ZikangZhou / QCNet

[CVPR 2023] Query-Centric Trajectory Prediction
https://openaccess.thecvf.com/content/CVPR2023/papers/Zhou_Query-Centric_Trajectory_Prediction_CVPR_2023_paper.pdf
Apache License 2.0
481 stars 76 forks source link

Inference time (ms) and GFLOPs of QCNet and QCNeXT #9

Closed shahaamirbader closed 1 year ago

shahaamirbader commented 1 year ago

Hi, can you share the Inference time (ms) and GFLOPs of QCNet and QCNeXT projects. Something very similar to this paper that reported these metrics for other frameworks in the paper titled :

ProphNet: Efficient Agent-Centric Motion Forecasting with Anchor-Informed Proposals

image

ZikangZhou commented 1 year ago

It is impossible to compare these numbers rigorously, as the inference latency/GFLOPs depends on the complexity of the specific traffic scene. But you can test the latency yourself using a specific scenario.
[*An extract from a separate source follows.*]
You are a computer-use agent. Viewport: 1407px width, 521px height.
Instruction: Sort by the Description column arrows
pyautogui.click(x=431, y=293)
shahaamirbader commented 1 year ago

I agree, this can be very subjective. I would love to test myself but have no idea how to do so and where to inject the code. Nonetheless, I think the PropNet the following standards for testing these latencies. Just sharing for info.

image

ZikangZhou commented 1 year ago

You can try something like this:

from typing import Optional, Union

import numpy as np
import torch
import torch.nn as nn
from torch_geometric.data import Dataset
from torch_geometric.loader import DataLoader
from tqdm import tqdm

def inference_benchmark(
        model: nn.Module,
        dataset: Dataset,
        device: Optional[Union[torch.device, str]],
        warmup_steps: int = 10,
        batch_size: int = 1,
        shuffle: bool = False,
        num_workers: int = 0,
        pin_memory: bool = True,
        persistent_workers: bool = True) -> None:
    model.to(device)
    model.eval()
    dataloader = DataLoader(dataset, batch_size=batch_size, shuffle=shuffle, num_workers=num_workers,
                            pin_memory=pin_memory, persistent_workers=persistent_workers and num_workers > 0)
    start, end = torch.cuda.Event(enable_timing=True), torch.cuda.Event(enable_timing=True)

    times = []
    with torch.no_grad():
        for i, batch in enumerate(tqdm(dataloader)):
            batch = batch.to(device)
            if i == 0:
                for _ in range(warmup_steps):
                    model(batch)
            start.record()
            model(batch)
            end.record()
            torch.cuda.synchronize()
            times.append(start.elapsed_time(end))
    mean_time = np.mean(times)
    std_time = np.std(times)
    print('Average inference time (ms): {:.3f} +- {:.3f}'.format(mean_time, std_time))